_The task_
For the listing below, show each line that includes the string "agent".
----- Extracted data -----
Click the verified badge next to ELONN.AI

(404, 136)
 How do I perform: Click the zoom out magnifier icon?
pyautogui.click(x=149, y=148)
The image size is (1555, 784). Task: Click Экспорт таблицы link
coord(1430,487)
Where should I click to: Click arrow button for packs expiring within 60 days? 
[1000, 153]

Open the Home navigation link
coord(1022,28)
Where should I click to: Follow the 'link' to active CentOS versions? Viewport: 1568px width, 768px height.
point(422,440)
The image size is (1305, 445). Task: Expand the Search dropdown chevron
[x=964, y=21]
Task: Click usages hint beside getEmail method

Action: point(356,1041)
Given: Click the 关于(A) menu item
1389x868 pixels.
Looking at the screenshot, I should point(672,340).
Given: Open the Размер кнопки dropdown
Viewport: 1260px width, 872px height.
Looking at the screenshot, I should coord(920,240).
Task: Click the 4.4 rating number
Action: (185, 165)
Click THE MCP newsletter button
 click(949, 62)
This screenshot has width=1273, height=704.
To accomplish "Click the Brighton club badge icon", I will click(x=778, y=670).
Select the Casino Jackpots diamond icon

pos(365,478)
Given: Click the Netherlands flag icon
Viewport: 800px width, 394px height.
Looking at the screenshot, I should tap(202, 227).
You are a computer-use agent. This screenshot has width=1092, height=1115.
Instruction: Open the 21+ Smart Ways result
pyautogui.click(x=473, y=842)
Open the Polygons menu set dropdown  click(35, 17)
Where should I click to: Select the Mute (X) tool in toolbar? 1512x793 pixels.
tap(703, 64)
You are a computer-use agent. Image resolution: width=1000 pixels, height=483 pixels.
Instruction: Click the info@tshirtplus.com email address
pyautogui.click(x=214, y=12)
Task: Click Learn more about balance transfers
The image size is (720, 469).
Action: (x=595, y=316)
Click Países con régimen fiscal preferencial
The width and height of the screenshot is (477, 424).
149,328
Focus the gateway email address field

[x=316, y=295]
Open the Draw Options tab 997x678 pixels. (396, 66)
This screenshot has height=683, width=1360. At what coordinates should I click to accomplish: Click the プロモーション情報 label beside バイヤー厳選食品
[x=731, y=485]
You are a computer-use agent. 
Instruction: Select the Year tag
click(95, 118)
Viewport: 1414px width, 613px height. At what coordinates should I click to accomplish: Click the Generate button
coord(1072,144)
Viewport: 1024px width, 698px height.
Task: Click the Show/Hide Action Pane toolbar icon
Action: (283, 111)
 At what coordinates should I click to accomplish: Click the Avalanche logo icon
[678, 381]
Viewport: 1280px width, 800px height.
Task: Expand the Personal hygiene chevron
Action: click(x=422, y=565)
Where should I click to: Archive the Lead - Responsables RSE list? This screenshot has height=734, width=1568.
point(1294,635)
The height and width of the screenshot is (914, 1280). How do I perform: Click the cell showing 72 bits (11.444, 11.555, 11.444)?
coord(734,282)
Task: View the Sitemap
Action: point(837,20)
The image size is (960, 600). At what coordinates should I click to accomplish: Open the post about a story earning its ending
-----
_Output below_
You are a computer-use agent. This screenshot has width=1092, height=1115.
You are a computer-use agent. Image resolution: width=1000 pixels, height=483 pixels.
You are a computer-use agent. 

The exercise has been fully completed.